--- Text to read ---
● ● ● ● ● ● ●

I'd like my bot to only reply to real emails from real humans. I'm currently filtering out email that admits to being bulk precedence or from a mailing list or has the Auto-Submitted header equal to "auto-replied" or "auto-generated" (see code below). But I imagine there's a more comprehensive or standard way to deal with this. (I'm happy to see solutions in other languages besides Perl.)
NB: Remember to have your own bot declare that it is autoresponding! Include
Auto-Submitted: auto-reply
in the header of your bot's email.
My original code for avoiding mail loops follows. Only reply if realmail returns true.
sub realmail {
my($email) = #_;
$email =~ /\nSubject\:\s*([^\n]*)\n/s;
my $subject = $1;
$email =~ /\nPrecedence\:\s*([^\n]*)\n/s;
my $precedence = $1;
$email =~ /\nAuto-Submitted\:\s*([^\n]*)\n/s;
my $autosub = $1;
return !($precedence =~ /bulk|list|junk/i ||
$autosub =~ /(auto\-replied|auto\-generated)/i ||
$subject =~ /^undelivered mail returned to sender$/i
);
}
(The Subject check is surely unnecessary; I just added these checks one at a time as problems arose and the above now seems to work so I don't want to touch it unless there's something definitively better.)
RFC 3834 provides some guidance for what you should do, but here are some concrete guidelines:
Set your envelope sender to a different email address than your auto-responder so bounces don't feed back into the system.
I always store in a database a key of when an email response was sent from a specific address to another address. Under no circumstance will I ever respond to the same address more than once in a 10 minute period. This alone stopped all loops, but doesn't ensure nice behavior (auto-responses to mailing lists are annoying).
Make sure you add any permutation of header that other people are matching on to stop loops. Here's the list I use:
X-Loop: autoresponder
Auto-Submitted: auto-replied
Precedence: bulk (autoreply)
Here are some header regex's I use to avoid loops and to try to play nice:
/^precedence:\s+(?:bulk|list|junk)/i
/^X-(?:Loop|Mailing-List|BeenThere|Mailman)/i
/^List-/i
/^Auto-Submitted:/i
/^Resent-/i
I also avoid responding if any of these are the envelop senders:
if ($sender eq ""
|| $sender =~ /^(?:request|owner|admin|bounce|bounces)-|-(?:request|owner|admin|bounce|bounces)\#|^(?:mailer-daemon|postmaster|daemon|majordomo|ma
ilman|bounce)\#|(?:listserv|listsrv)/i) {
That really sounds like something that's probably available as a module from CPAN, but I didn't find anything clearly relevant in five minutes of searching. Mail::Lite::Mbox::Processor looks like it might do what you want:
Mail::Lite::Message::Matcher is a
framework for automated mail
processing. For example you have a
mail server and you have a need to
process some types of incoming mail
messages automatically. For example,
you can extract automated
notifications, invoices, alerts etc.

● ● ● ● ● ● ●

--- Data ---
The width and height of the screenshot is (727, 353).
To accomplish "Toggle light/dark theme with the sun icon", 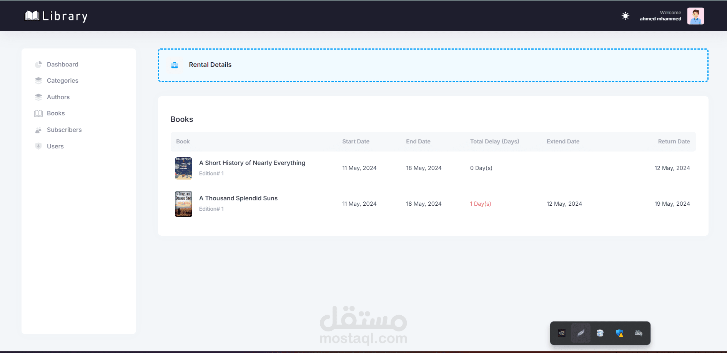I will (625, 16).
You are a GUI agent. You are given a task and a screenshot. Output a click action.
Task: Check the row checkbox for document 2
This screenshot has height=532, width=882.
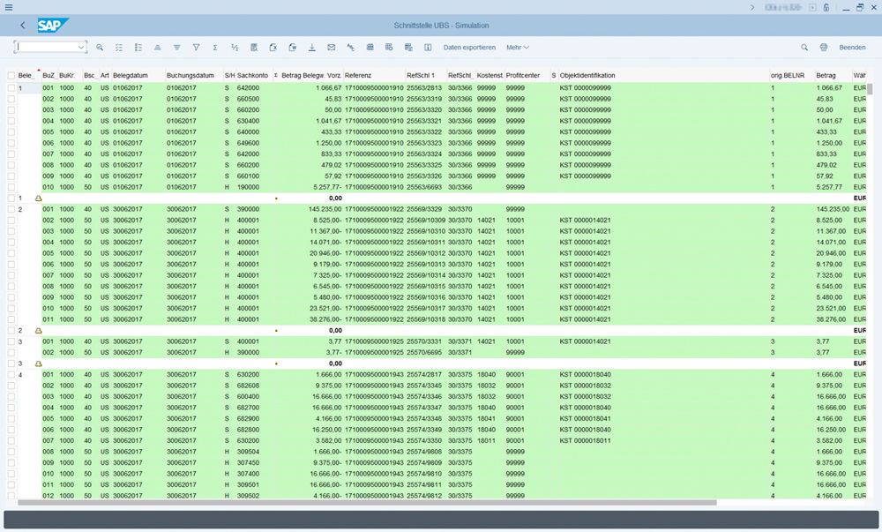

● ● ● ● ● ● ●

--- Exercise objective ---
Translate this sentence from the forum thread on preventing auto-reply mail loops into Spanish: "Under no circumstance will I ever respond to the same address more than once in a 10 minute period."

--- Written answer ---
Bajo ninguna circunstancia responderé jamás a la misma dirección más de una vez en un período de 10 minutos.